Background information
- Origin: Constantí, Catalonia, Spain
- Genres: Pop rock, Rock català, Rock agrícola
- Years active: 1985–present
- Labels: DiscMedi (Discos del Mediterrani)
- Members: Lluís Gavaldà (singer/guitar) Joan Reig (drums) Falin Cáceres (bass)
- Past members: Ramon Vidal (guitar) Marc Grau (guitar)
- Website: www.elspets.cat

= Els Pets =

Catalan pop rock band

Els Pets is a Catalan pop rock band with lead singer, composer and guitarist Lluís Gavaldà from the village of Constantí (province of Tarragona, Catalonia). Joan Reig plays drums and Falin Cáceres bass. At present, the band has the collaboration of the musicians Joan-Pau Chaves (keyboard, bass and singer), David Muñoz (guitar, singer) and Brad Jones (bass, guitar, keyboard, singer). In Catalan, Els Pets means "The Farts".

==History==
In spite of the differential characteristics between this band and the rest of the groups that emerged in the late '80s and '90s decades in Catalonia, the origin of this pop-rock band can not be considered as an isolated event: it belongs to the musical movement of Rock català.

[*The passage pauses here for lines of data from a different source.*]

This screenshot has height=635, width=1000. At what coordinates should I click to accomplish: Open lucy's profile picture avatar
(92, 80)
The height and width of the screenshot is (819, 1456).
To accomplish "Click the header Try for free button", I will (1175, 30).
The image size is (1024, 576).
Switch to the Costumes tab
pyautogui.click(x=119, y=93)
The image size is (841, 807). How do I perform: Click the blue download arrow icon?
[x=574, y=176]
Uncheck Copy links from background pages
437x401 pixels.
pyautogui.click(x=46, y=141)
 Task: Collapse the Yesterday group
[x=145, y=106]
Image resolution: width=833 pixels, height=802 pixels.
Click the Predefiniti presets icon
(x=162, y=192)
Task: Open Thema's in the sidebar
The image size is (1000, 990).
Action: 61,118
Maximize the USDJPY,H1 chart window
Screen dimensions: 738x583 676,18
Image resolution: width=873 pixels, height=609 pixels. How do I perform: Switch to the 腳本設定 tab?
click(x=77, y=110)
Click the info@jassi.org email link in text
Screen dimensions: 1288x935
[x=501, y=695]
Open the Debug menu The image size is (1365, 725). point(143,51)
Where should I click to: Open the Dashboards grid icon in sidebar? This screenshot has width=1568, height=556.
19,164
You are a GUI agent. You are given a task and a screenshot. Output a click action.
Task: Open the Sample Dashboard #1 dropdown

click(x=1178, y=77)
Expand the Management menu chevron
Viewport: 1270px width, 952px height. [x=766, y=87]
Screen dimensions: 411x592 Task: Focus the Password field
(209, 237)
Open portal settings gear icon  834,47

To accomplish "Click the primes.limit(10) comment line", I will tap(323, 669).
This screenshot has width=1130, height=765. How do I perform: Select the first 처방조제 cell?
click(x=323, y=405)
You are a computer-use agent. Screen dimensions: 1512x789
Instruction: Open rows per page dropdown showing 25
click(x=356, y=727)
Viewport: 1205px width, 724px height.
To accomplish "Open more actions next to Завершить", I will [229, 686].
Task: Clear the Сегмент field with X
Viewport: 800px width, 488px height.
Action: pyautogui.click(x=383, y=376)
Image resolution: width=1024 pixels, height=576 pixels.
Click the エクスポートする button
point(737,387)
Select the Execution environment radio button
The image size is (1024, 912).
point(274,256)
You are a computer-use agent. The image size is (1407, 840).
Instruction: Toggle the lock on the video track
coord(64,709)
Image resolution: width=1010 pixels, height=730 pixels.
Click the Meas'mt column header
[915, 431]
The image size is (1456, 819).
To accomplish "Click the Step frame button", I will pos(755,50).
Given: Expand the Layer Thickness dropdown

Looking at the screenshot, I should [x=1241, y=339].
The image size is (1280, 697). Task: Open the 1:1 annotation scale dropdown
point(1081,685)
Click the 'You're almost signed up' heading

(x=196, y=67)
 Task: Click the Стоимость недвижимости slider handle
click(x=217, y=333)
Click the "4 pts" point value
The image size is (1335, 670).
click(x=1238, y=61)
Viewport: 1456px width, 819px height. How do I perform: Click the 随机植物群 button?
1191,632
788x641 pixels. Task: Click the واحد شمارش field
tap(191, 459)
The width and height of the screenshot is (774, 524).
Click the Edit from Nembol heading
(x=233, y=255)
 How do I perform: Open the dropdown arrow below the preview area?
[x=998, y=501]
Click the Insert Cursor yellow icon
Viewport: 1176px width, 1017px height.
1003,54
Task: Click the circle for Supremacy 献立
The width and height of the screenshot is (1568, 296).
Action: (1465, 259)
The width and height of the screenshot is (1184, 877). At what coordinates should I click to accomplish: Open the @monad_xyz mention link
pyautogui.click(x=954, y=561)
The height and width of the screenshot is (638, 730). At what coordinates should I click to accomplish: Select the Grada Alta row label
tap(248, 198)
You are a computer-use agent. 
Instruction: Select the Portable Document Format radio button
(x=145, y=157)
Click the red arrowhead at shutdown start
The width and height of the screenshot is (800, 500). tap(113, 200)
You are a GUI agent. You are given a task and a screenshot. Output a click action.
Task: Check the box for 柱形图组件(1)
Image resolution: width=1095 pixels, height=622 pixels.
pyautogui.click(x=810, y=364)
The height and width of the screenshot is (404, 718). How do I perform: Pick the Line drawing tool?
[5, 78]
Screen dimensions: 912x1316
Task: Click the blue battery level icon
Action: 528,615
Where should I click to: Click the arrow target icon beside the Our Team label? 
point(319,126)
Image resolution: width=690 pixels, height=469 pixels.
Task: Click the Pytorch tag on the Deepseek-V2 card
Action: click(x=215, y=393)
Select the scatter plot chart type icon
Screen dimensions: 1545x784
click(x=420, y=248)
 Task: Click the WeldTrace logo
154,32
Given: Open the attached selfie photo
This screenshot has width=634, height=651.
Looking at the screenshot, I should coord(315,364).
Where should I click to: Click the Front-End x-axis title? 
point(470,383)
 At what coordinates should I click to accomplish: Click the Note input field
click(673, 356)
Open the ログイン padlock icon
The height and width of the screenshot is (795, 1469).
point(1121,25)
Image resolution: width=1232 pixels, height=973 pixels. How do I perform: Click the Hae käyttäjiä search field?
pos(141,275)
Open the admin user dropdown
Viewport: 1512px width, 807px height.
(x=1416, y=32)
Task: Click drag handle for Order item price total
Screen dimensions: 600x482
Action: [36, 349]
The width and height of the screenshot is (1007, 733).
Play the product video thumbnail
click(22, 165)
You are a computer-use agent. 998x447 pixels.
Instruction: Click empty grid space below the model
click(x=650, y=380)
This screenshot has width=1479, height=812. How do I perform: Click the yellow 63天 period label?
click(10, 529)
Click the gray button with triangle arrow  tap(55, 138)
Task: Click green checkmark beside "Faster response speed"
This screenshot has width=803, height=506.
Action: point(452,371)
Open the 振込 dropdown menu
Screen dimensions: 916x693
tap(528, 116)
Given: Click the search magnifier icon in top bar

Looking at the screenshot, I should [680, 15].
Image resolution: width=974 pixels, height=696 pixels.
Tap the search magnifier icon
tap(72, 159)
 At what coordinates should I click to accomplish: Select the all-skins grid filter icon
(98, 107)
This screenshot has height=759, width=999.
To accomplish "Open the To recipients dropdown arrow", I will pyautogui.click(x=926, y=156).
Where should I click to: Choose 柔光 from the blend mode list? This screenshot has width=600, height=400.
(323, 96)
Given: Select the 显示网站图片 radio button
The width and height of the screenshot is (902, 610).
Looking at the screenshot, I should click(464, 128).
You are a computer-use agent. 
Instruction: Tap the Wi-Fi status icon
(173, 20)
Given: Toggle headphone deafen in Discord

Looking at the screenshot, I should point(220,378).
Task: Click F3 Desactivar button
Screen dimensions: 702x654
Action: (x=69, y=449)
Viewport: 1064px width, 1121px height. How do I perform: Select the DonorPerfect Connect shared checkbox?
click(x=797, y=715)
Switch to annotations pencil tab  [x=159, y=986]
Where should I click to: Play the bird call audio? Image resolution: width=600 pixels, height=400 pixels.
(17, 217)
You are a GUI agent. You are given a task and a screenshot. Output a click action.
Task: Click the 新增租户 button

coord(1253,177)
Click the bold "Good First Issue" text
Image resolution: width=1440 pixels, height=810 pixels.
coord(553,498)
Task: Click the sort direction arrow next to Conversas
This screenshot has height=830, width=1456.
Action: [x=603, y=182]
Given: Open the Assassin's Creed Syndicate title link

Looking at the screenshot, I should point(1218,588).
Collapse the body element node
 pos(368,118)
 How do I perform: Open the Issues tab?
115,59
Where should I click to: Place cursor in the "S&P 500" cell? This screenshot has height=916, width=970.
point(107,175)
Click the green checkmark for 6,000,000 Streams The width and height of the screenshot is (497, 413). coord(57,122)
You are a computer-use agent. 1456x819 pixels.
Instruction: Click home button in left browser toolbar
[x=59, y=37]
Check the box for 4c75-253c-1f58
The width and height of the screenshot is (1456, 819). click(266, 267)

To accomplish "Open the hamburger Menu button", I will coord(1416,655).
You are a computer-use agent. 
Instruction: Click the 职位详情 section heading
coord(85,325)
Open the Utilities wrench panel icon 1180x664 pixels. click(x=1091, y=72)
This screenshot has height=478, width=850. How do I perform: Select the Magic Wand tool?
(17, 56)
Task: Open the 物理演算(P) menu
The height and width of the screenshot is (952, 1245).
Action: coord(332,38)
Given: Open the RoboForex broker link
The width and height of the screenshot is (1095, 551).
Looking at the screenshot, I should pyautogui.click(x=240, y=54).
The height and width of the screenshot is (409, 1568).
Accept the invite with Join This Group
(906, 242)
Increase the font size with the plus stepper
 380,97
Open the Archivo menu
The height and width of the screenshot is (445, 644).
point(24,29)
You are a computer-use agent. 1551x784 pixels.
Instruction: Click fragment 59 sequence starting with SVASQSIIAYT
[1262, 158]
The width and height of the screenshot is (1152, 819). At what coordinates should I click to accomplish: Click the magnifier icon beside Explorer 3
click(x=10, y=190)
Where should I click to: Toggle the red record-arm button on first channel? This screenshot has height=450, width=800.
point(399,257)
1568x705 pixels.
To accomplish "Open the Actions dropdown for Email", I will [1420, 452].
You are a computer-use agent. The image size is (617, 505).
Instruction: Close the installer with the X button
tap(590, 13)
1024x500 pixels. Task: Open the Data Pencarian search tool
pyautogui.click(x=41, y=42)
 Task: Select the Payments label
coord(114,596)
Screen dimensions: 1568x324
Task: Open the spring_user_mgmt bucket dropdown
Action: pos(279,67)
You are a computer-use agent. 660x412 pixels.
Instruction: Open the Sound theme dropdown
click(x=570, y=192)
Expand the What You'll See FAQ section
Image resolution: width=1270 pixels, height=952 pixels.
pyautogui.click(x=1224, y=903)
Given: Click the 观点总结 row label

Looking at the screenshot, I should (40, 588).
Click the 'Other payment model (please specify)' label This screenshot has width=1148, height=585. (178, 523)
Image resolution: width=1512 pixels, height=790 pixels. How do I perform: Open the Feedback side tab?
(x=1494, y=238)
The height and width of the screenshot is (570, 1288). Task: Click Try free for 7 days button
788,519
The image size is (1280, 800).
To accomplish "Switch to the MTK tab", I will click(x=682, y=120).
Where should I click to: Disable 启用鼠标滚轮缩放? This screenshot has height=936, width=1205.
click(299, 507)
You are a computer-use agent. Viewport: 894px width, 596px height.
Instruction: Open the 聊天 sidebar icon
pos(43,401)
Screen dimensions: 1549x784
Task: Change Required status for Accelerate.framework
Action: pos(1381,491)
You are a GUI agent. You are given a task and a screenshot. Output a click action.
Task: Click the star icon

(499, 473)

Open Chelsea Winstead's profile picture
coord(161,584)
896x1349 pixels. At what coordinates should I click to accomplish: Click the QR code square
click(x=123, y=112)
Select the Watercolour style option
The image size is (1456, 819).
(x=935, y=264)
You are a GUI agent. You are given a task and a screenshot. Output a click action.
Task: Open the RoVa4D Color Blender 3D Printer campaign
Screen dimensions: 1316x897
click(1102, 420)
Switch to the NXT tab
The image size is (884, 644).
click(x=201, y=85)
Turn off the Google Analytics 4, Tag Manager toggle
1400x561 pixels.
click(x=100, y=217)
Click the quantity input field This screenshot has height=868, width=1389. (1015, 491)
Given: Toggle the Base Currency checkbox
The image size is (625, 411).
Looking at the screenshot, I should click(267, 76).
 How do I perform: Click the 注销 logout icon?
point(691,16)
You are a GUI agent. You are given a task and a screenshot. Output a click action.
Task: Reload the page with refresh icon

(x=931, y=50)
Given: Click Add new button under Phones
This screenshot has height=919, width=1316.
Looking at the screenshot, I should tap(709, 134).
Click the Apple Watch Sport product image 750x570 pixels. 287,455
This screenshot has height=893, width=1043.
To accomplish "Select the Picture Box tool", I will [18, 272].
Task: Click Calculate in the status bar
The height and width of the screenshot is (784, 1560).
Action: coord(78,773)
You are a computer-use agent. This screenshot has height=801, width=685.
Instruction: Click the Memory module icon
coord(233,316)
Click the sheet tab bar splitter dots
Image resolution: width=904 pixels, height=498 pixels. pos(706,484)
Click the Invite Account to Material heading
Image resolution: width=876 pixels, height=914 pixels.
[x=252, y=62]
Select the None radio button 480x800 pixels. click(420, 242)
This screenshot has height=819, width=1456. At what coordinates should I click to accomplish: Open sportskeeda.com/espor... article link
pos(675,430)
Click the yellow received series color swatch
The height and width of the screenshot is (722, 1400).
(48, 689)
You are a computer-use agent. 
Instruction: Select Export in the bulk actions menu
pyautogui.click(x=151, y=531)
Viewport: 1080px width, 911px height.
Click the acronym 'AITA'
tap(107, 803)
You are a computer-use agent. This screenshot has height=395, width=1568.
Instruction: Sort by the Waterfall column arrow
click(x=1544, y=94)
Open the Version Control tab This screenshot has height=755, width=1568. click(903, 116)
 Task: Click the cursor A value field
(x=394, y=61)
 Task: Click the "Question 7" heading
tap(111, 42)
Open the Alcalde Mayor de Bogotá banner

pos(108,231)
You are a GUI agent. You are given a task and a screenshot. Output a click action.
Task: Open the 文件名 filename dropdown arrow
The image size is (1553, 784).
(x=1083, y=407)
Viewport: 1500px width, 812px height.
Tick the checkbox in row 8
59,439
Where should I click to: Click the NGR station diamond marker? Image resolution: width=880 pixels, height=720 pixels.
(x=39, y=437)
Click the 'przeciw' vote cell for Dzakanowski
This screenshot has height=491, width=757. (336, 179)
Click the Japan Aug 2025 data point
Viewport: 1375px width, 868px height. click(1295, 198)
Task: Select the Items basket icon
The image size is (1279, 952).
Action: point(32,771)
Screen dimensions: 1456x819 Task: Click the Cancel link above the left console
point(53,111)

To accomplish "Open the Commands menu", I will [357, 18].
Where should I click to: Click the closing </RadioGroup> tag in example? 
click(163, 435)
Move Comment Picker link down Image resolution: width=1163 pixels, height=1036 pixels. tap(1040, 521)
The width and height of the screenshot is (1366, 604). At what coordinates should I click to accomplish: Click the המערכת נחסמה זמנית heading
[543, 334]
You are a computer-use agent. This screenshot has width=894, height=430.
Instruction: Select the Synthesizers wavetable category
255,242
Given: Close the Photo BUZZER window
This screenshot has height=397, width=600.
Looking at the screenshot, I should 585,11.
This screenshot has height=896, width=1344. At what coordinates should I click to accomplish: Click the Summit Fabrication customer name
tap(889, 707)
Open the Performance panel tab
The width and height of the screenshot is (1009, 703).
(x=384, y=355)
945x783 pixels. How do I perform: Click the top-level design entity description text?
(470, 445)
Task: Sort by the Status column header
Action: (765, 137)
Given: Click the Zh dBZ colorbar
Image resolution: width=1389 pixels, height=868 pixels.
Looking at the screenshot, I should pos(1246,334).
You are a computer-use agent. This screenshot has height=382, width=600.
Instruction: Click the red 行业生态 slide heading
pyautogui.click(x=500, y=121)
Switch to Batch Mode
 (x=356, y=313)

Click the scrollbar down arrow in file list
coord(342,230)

===Origins: Agricultural Rock===
The band Els Pets was formed in 1985 in Constantí, by Lluís Gavaldà, Joan Reig and Falin Cáceres. Two female voices joined them, Les Llufes. Unlike the trends of the leading bands that appeared in Barcelona, Els Pets were proud of their rural roots, and therefore marked their own style in opposition to the music that was made in the capital. The result was a bitter, ironic and humoristic complaint against the lack of their region. They name their genuine substyle Rock agrícola (agricultural rock). They began performing concerts in the surrounding villages, coinciding on many occasions with the local celebrations.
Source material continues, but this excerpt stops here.